Study text -

What to expect from Jackson Kowar

June 7th, 2021

The Royals famously went pitching-heavy at the top of the 2018 Draft, taking college arms with their five picks that June. Brady Singer (18th overall pick) and Kris Bubic (40th) both reached the Majors for the first time last year. Daniel Lynch (34th) debuted in The Show last month.

Time to add a fourth name to that list.

Right-hander Jackson Kowar – MLB Pipeline’s No. 97 overall prospect and the 33rd overall pick in that 2018 Draft – is scheduled to make his Major League debut Monday night for Kansas City on the road against the Angels.

The 24-year-old right-hander earned the jump to the Majors by simply being one of the most dominant arms at Triple-A through the first month of the Minor League season. Kowar leads qualified Triple-A pitchers with a 0.85 ERA, 1.94 FIP and .165 batting average against through six starts (31 2/3 innings) for Omaha. With 41 K’s, he struck out 33.9 percent of the batters he faced for the fifth-best punchout rate at the Minors’ top level.

Exercise objective - How would you put this sentence from the Jackson Kowar article into Spanish: "Time to add a fourth name to that list."

Supplied material -
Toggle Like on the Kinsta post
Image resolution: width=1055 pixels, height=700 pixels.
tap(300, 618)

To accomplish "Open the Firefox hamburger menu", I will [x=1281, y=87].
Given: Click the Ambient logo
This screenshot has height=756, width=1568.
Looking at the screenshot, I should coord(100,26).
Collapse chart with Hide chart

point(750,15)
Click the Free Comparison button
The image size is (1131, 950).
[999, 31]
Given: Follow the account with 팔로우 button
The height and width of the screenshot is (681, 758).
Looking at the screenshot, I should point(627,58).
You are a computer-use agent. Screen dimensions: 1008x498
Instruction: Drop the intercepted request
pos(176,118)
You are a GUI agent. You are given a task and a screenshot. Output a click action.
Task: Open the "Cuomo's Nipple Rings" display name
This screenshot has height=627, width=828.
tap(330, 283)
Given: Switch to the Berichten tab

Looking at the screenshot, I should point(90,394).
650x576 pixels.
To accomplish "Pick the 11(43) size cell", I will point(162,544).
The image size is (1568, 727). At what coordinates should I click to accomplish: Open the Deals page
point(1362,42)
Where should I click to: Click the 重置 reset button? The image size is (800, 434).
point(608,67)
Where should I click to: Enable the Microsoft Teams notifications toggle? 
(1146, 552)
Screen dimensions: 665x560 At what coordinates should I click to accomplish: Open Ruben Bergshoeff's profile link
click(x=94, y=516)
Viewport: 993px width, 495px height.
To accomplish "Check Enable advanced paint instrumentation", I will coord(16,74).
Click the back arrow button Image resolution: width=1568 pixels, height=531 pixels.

Your solution - Es hora de añadir un cuarto nombre a esa lista.